Like I was saying, remember cassette recorders/players?

Remember when they first came out, the 'Eject' function was a bit clunky? It would either fail to fully eject and you'd have to manually help it along or it would shoot out with manic force and just about send the tape shooting off into the troposphere. Then some boffin at Sony or Philips or somewhere similar invented the damped-eject mechanism. You press the button and the door glides silently open - no clunk, no smash, no jam. Nice. Quiet. Nice.

If you are a person that remembers damped-eject with fondness, then take a gander at this...



One thing I am noticing more and more is an anti-80s backlash. Today's yoof seem to be convinced that nothing good came out of the 80s, citing such references as The A-Team and Kajagoogoo as "proof". Just tonight a 20-year-old young lady of my acquaintance started going on about how 80s music was shit, referring to her experience at an 80s bar (a phenomenon I'd never heard of, but where do I sign?) where there was a cardboard cutout of The Hoff standing next to a replica of KITT.

OK, so those are bad examples. But yesterday I saw a book that absolutely incensed me.

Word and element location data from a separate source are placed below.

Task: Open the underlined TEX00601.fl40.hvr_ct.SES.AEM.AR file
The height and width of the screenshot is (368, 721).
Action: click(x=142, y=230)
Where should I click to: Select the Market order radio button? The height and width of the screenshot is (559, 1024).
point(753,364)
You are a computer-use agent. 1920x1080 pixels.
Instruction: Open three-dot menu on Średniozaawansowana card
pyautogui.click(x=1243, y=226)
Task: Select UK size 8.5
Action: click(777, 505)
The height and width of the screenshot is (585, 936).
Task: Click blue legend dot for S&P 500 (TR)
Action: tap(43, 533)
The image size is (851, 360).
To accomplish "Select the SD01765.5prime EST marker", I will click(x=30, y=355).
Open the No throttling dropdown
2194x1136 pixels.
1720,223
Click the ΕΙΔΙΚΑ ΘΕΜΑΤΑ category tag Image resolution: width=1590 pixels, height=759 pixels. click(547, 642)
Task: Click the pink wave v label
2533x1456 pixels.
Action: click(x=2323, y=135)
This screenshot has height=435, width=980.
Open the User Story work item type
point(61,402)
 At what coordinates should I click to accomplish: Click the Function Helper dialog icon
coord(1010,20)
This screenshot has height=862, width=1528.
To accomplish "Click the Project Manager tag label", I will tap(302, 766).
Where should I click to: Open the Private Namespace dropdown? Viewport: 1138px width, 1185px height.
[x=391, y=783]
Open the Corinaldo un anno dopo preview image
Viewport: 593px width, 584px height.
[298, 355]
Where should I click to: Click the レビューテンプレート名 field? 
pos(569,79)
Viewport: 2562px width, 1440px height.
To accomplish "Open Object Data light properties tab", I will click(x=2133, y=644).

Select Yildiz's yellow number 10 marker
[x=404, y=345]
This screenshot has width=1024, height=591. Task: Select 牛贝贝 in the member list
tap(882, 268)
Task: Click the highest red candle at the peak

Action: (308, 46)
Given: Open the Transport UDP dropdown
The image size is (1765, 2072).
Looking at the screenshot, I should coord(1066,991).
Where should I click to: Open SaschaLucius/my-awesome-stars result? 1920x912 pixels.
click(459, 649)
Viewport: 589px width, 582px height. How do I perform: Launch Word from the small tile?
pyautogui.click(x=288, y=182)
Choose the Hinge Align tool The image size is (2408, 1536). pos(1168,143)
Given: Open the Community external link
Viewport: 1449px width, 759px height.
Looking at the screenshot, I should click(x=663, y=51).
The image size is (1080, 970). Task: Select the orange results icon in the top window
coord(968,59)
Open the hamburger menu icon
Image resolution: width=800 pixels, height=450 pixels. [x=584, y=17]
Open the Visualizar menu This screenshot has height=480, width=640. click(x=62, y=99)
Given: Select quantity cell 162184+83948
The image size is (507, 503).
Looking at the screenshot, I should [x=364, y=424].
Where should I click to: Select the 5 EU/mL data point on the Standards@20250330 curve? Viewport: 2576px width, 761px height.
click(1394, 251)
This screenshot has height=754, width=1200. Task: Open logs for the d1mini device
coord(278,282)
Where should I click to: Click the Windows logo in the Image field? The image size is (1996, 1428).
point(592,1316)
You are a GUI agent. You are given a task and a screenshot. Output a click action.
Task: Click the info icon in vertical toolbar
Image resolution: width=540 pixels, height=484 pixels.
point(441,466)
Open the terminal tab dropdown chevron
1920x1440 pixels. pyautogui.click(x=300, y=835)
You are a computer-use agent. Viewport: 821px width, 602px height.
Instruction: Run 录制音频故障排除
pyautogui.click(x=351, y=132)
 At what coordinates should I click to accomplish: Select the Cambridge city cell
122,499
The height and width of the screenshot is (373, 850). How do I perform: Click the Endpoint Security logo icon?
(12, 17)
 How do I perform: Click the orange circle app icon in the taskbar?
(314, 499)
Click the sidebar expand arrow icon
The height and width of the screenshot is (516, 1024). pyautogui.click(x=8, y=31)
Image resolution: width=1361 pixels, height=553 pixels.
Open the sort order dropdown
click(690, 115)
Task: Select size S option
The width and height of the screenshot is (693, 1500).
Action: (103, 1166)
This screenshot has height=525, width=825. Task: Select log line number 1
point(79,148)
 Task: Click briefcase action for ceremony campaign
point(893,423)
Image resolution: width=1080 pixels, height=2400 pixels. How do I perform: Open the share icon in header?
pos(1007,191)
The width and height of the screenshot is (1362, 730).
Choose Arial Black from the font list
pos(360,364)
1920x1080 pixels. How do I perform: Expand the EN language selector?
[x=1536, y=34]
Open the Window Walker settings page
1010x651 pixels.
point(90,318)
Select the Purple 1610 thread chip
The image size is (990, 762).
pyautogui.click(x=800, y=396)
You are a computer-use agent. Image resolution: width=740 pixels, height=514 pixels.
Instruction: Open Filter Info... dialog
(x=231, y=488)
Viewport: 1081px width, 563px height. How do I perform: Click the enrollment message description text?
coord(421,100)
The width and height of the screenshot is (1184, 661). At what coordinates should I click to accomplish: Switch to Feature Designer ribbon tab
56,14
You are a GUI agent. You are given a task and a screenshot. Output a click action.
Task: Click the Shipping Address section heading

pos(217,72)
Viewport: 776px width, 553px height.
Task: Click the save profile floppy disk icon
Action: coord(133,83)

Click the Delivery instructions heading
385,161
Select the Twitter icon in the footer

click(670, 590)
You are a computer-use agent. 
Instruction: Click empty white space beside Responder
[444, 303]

Obviously written for laughs, Wayne Williams' "The Crap Old Days: Why All That Stuff Was Actually Rubbish" is a sideswipe to all the stuff that seemed cool at the time but is actually a load of old tat. However, skimming through the book just angered me. I actually liked about 90% of the things it talked about. It seems that although this is not the first generation to look on the past and laugh, this one is the harshest. Having lived through the 70s and 80s I can attest that although there were lots of things about that era that sucked, there were also many many things that blow today's stuff out of the water. And yes, my Walkman is one of those things. I cannot get as excited about an iPod as I can the thrill of putting that precious cassette into the machine, clicking Play and hearing Run-DMC's "Raising Hell" for the first time. And what's so crummy, might I ask, about Rubik Cubes? They are still difficult. And fun. Get your face out of that godforsaken Xbox and try it.

Perhaps the young lady at the 80s bar went on a bad night. Or perhaps she's just one of those typical younguns who thinks that making every punk anthem sound like a stadium epic is the way things ought to be. The 80s music scene was not as shit as it seems... granted, the Top 40 was dire, full of Foreigner and Styx, Alexander O'Neal and Luther Vandross (yeah, "dross" is right), Renee and Renato and other cheesy nonsense. But this was also the decade that brought us The Smiths, Depeche Mode, Nick Cave, Soft Cell, New Order, The Art Of Noise, Orange Juice, Bauhaus, The Cure... the decade that gave us Eddie Murphy, Ghostbusters, Tom Hanks (impossible not to like him),   Back To The Future, Metallica, Weird Al, Fast Times At Ridgemont High, Ferris Bueller, John Hughes, Balki, Madonna, Columbia House, synthesisers, Michael Jackson when he was actually good, Muppet Babies, Inspector Gadget, Hanoi Rocks, The Wonder Years, Roseanne, The Cosby Show, The Young Ones, Blackadder, Ben Elton...

Any more suggestions?

If it weren't for that one boffin and his damped-eject, we'd all be having toilet seats that slammed down and woke everyone else up. That was a stellar idea, and guess what? It came from the 80s!